Using the next generation of CARs and BiTEs to treat urothelial cancers

Clinical development of new targets for solid tumor immunotherapy, CAR T and BiTE
Tanya B. Dorff, MD (City of Hope) presented recent progress in the development of chimeric antigen receptor (CAR) T cells and bispecific T cell engagers (BiTEs) for treatment of urothelial cancers. Phase 1 trial of CAR-T cells targeting Prostate Stem Cell Antigen (PSCA) for treatment of metastatic castration-resistant prostate cancer (mCRPC) produced promising results. Clinically meaningful radiographic and PSA responses occurred in the majority of patients. Dose limiting toxicity was the development of cystitis. Early patient responses indicated that lymphodepletion with cycolphosphamide is necessary for CAR T efficacy, in agreement with previous preclinical results.
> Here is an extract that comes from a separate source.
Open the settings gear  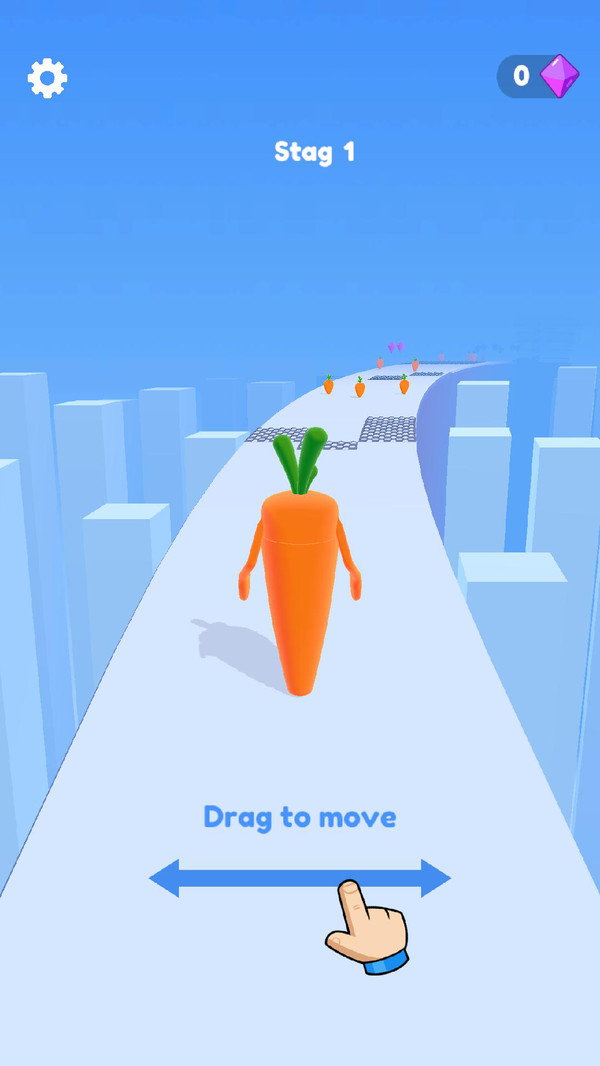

In addition to destroying T cells, cycolphosphamide creates a more immunologically “warm” tumor microenvironment through increasing the numbers of dendritic cells and reducing the numbers of M2 macrophages in the tumor. Preconditioning with cycolphosphamide to improve the efficacy of CAR-T cells may apply to cellular therapy for all solid tumors. CAR-T cells targeting Prostate Specific Membrane Antigen (PSMA; POSEIDA P-PSMA-101) have also produced clinical and radiological responses. Tumors of responders exhibit T cell infiltration, and remission has been ongoing for seven to eight months. Some patients who exhibited an early PSA response later presented with progressive disease, highlighting the need for efforts to increase  the durability of treatment. Trials of BiTE XmAb antibody targeting six transmembrane epithelial antigen of the prostate (STEAP-1) and of CAR-T cells targeting Human Kallikrein 2 (KLK2) are ongoing. Toxicities associated with these treatments are usually on-target/off-tumor, when the CAR T or BiTE recognizes the target protein in non-cancerous tissues. Lastly, Dr. Dorff underscored that prostate cancers have a unique property of shifting from a hormonally driven tumor to a neuroendocrine tumor and that gene expression studies are ongoing to identify target antigens for CARs and BiTEs that could target both types of tumors. Creating dual targeting constructs is also an important focus for prostate cancer tumors and other solid tumors to improve the effectiveness of the treatment in the heterogeneous tumor environment.